As you probably know by now SQL Server 2012 was launched last week, Microsoft had an online launch event that was pretty spectacular but has also drawn some criticism following the event because the online platform initially struggled to cope with the load of 45,000 plus users. You can view the keynote and some of the sessions on the SQL Server launch website We also had a release to manufacturing (RTM) this week. SQL Server 2012 is available to download on MSDN and has been available on there since the 7th March. SQL Server 2012 is on general release from the 1st April.
If you follow the SQL Server community on twitter, you will no doubt have seen a fair number number of SQL Server professional have downloaded and installed SQL Server 2012 RTM in their ‘sandpit’ or ‘test’ type environments. I have seen a few tweets over the weekend that suggest people have downloaded and installed the new version in their own time, probably on their own test kit. These are the people who are investing in their future and trying to keep ahead of the curve. Not everyone is a surfer though and not everyone likes to be in front of the wave, and not everyone, companies in particular, like to be on the bleeding edge.
Many of my clients like their SQL Server platform to be stable, SQL Server 2005, SQL Server 2008 and SQ Server 2008 R2 are pretty stable and as such many of my clients have shown no interest in upgrading to SQL Server 2012 any time soon, they may plan to upgrade in twelve to eighteen months time but for now they are staying put. Some organisations might prefer to wait for perhaps the first service pack before they would consider upgrading their production systems to the new version, they are of the opinion that any early bugs or major bugs will be fixed with the Service Pack. They have a perception that the product will be more stable by the time the product has a service pack. I have other clients who want to use the new AlwaysOn features as soon as possible and are currently the process of planning to upgrade.

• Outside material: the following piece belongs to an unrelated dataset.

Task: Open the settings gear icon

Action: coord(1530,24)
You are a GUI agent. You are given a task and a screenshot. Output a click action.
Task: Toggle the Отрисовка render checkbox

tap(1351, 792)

I have also seen a few people on twitter asking questions about possible bugs in the RTM release. Don’t look so shocked, we work in the software industry and all software has ‘bugs’ and it should not be a shock that SQL Server has some too. It was these bugs though, that got me thinking and asking some questions, I think it these bugs or perceived these bugs that put off some organisations from upgrading when the RTM version becomes available. So these are my questions…
- Do people have solid plans in place to upgrade to SQL Server 2012?
- If so what is the time scale?
I know organisations planning on doing this in the next few months and I have others who have a ‘policy’ that states they will be waiting until the first service pack before they would consider upgrading. I guess I’m just trying to get a feel for how many people are looking to put SQL Server 2012 in production now or later or more likely somewhere in between.